Where either you or your proposed spouse, or both of you, have a connection with another country, either as to assets, domicile, habitual residence, or future plans, and you are considering entering into a pre-nuptial agreement, a specialist family lawyer should be instructed in each relevant country to advise you on the need for and effect of such an agreement in that country. Significantly more time and costs are likely to be incurred where there are international aspects. The approach to the enforcement and validity of pre-nuptial agreements varies between countries, and in some countries outside England and Wales a pre-nuptial agreement will be fully binding with no regard to fairness. A pre-nuptial agreement will usually include a ‘jurisdiction clause’, confirming your domicile and habitual residence, together with your intentions as to the jurisdiction in which the divorce or dissolution will proceed, and where you intend the agreement to be enforceable. Where there are international elements, consistent pre-nuptial agreements may be drafted in each relevant jurisdiction, translated and notarised as necessary. Alternatively this can be dealt with by the preparation of one comprehensive agreement which can be translated, if required.

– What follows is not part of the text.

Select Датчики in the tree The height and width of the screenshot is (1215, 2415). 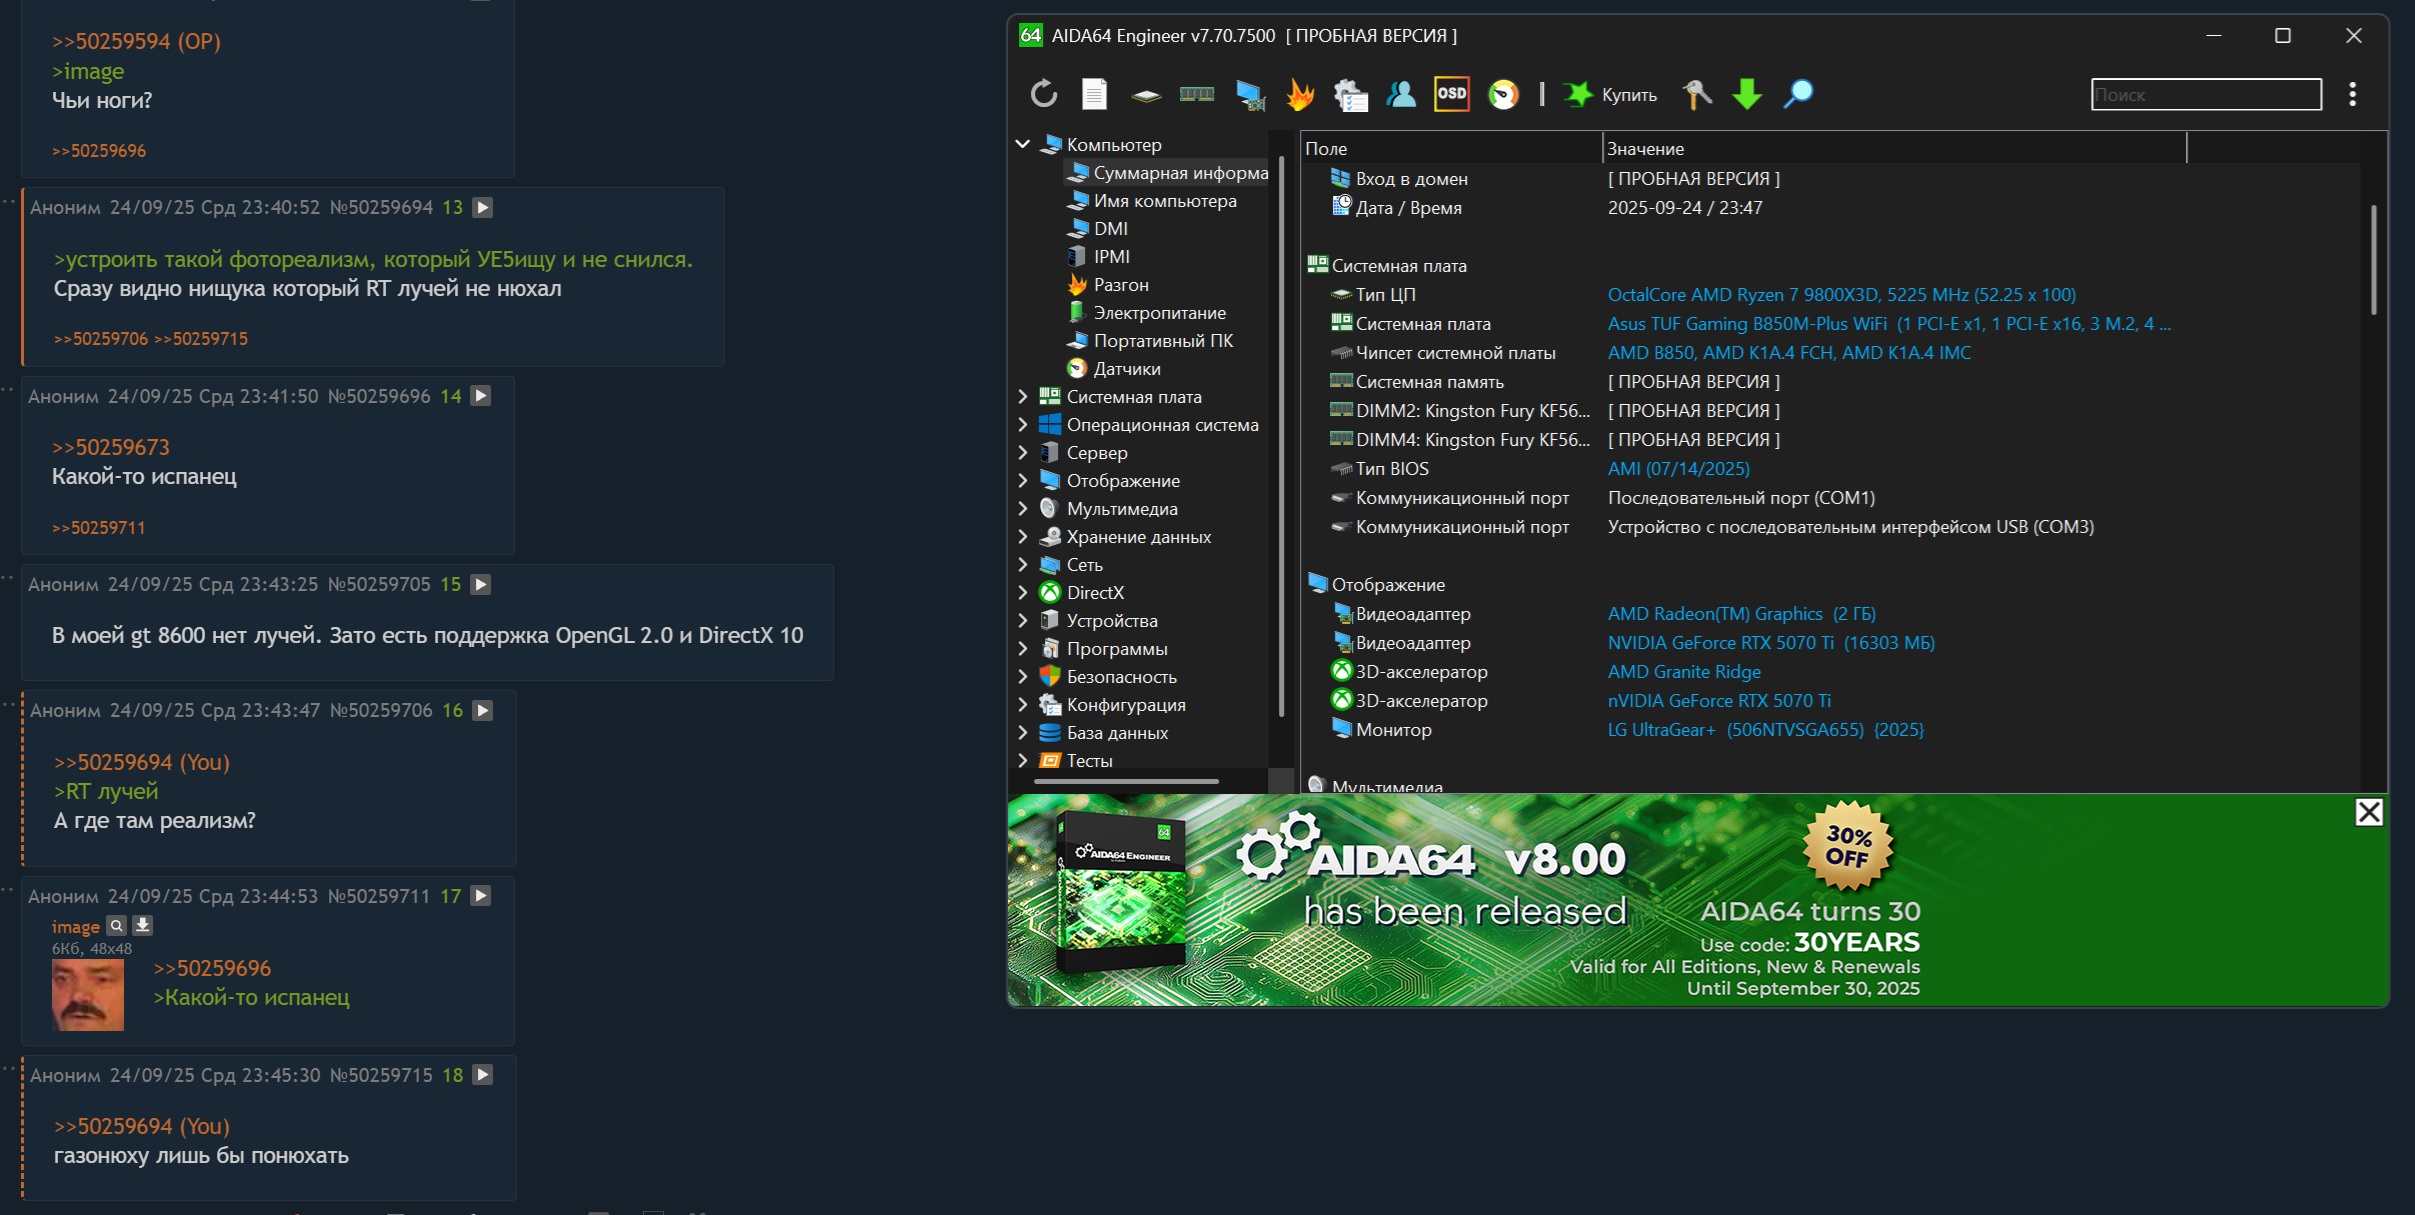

What are the advantages and disadvantages of a pre-nuptial agreement?

A pre-nuptial agreement can give more certainty as to financial arrangements in the event that you divorce, provided the agreement is entered into in accordance with the suggested steps as to legal advice and disclosure, and represents a fair arrangement for both parties. It can be an effective way to protect assets that you may have had prior to the marriage, particularly if you, for example, wish to protect assets for the purpose of an inheritance for any children of a prior marriage or relationship.

However, because the court will always have jurisdiction in the event of a divorce, entering into a pre-nuptial agreement can sometimes provide a false sense of security. If there is a divorce, and you cannot reach agreement as to how finances can be dealt with, and one of you no longer wishes to proceed in accordance with the terms of the pre-nuptial agreement, the issues may need to be determined by the court although where the court considers the pre-nuptial agreement to have been ‘fair’, it may make an order reflecting the terms of the agreement, see: What will happen if one party no longer wishes to be bound by the terms of a pre-nuptial agreement?

There is little advantage in agreeing terms that will be unfair to one party, particularly if that party has been placed under pressure to agree those unfair terms, hasn’t had independent legal advice or doesn’t have sufficient information (financial disclosure) to make an informed decision on whether to enter into the agreement. In those circumstances the court would be unlikely to consider the agreement to be ‘fair’, although there have been cases where all of the recommended steps haven’t been followed but a pre-nuptial agreement has still been upheld by the court. Often this will turn on the extent to which the party who no longer agrees with the terms understood what they were agreeing to.

Circumstances can change, and in the event of a dispute the court will look at your circumstances as they are at the time the agreement is being considered by the court. What may have been fair at the time of the agreement might not be considered fair if your or your spouse’s circumstances have changed significantly, for example you have had children and one of you has a reduced earning capacity, or one of you has suffered ill health, and the agreement hasn’t provided for those changes either in its original form or by an amended agreement. For this reason it is sensible to include provision in the agreement for there to be either regular reviews, or reviews in the event of certain events occurring.